A: Air quality was the most common topic readers wanted to know about. Southwestern Pennsylvania has long failed to meet federal air quality guidelines. But because of declining use of coal and tighter air pollution rules, the area around Pittsburgh is getting cleaner.

That still doesn’t mean the air in Pittsburgh is safe, says Deborah Gentile, allergy and asthma specialist with East Suburban Pediatrics near Pittsburgh and Medical Director at Community Partners in Asthma Care. “The World Health Organization states that there is no level of air pollution that is safe,” Gentile said.

Gentile said the EPA’s current air pollution standards rely on older data, and newer studies show that air pollution is harmful at lower levels than EPA standards allow. For that reason, the EPA’s scientific advisory panel has asked the agency to set tougher standards for particle pollution, which the agency could do as soon as next year.

“Nearby residents are already experiencing high levels of air pollution and the levels can only go higher once the facility becomes operational,” Gentile said. “Nearby residents will bear the burden of air pollution and its adverse health effects for the benefit of others who are not in the impact region.”

Air pollution causes a broad array of health problems; breathing in fine particles has been shown to cause increased mortality, as well as higher rates of heart attacks, high blood pressure, and stroke, Gentile said. It also causes lung problems, like asthma and COPD, cancer and dementia.

The Volatile Organic Compounds (VOCs) are a concern because some VOCs are classified as hazardous air pollutants, or air toxics, a broad class of airborne chemicals “known to cause cancer and other serious health impacts,” according to the EPA. Gentile said these chemicals on their own can cause irritation to the eyes, nose and throat, difficulty breathing, nausea, damage to the central nervous system and cancer.

They are also a concern because once mixed in the air, they form ozone, a lung irritant that can cause health problems for people with asthma and other conditions, even at “relatively low levels,” according to the EPA.
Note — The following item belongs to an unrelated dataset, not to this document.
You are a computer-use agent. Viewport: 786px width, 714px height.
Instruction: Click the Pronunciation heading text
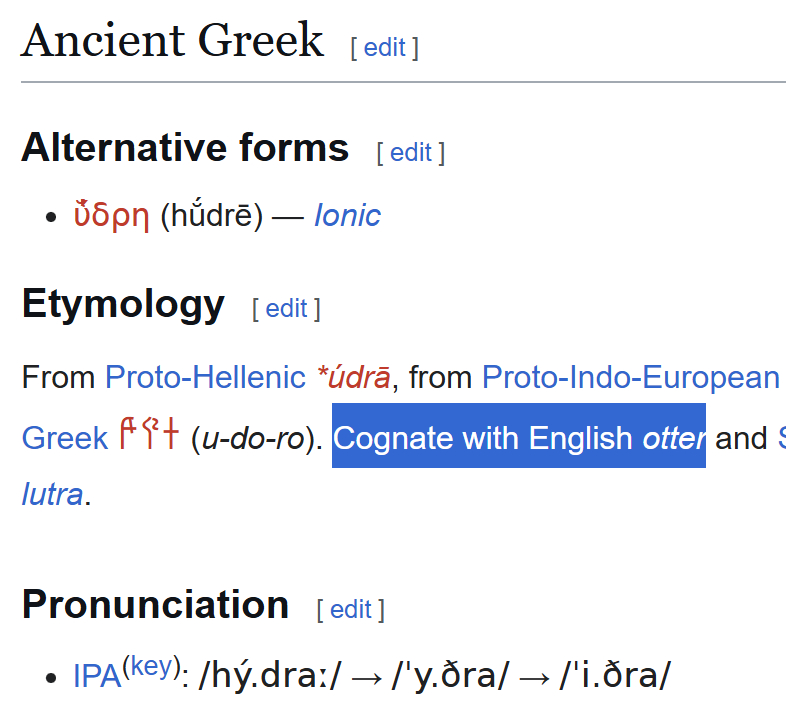(x=155, y=605)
Gentile said most experts consider a half-mile from a pollution source a distance where exposure to pollutants drops off, while others say 1-2 miles “is a reasonable estimate.” But the Ohio River Valley’s unique geography—whereby weather inversions can trap pollutants close to the ground—means “it is possible that more distant exposure could have adverse health effects.”

Of the chemicals that Shell says it is likely to emit, benzene and formaldehyde, both carcinogens, have “the lowest threshold concentrations for health effects.” Shell estimates the plant could emit 1 ton of benzene per year.

As part of a settlement with environmental groups, Shell agreed to install and operate fenceline monitors at the plant to monitor emissions. As a condition of its state air quality permit, Shell is required to perform periodic air monitoring at the plant, report emergencies and malfunctions that may result in pollution events, operate continuous air monitors in parts of the plant with the greatest potential for air pollution, and monitor and fix leaks.

The PA-DEP, which oversees the plant’s air quality permits, also has air monitors stationed nearby, in Beaver Falls, Beaver Valley, Brighton Township, Hookstown, Potter Township, Vanport, and at the historic Fort McIntosh site in Beaver Borough.

The network is designed to provide PA-DEP with data on air quality that average Pennsylvanians are exposed to on a daily basis. CMU has installed monitors near the cracker. And nearby residents have on their houses through the Purple Air Network.

(Note ~ This Article as presented here has been edited for length and clarity.)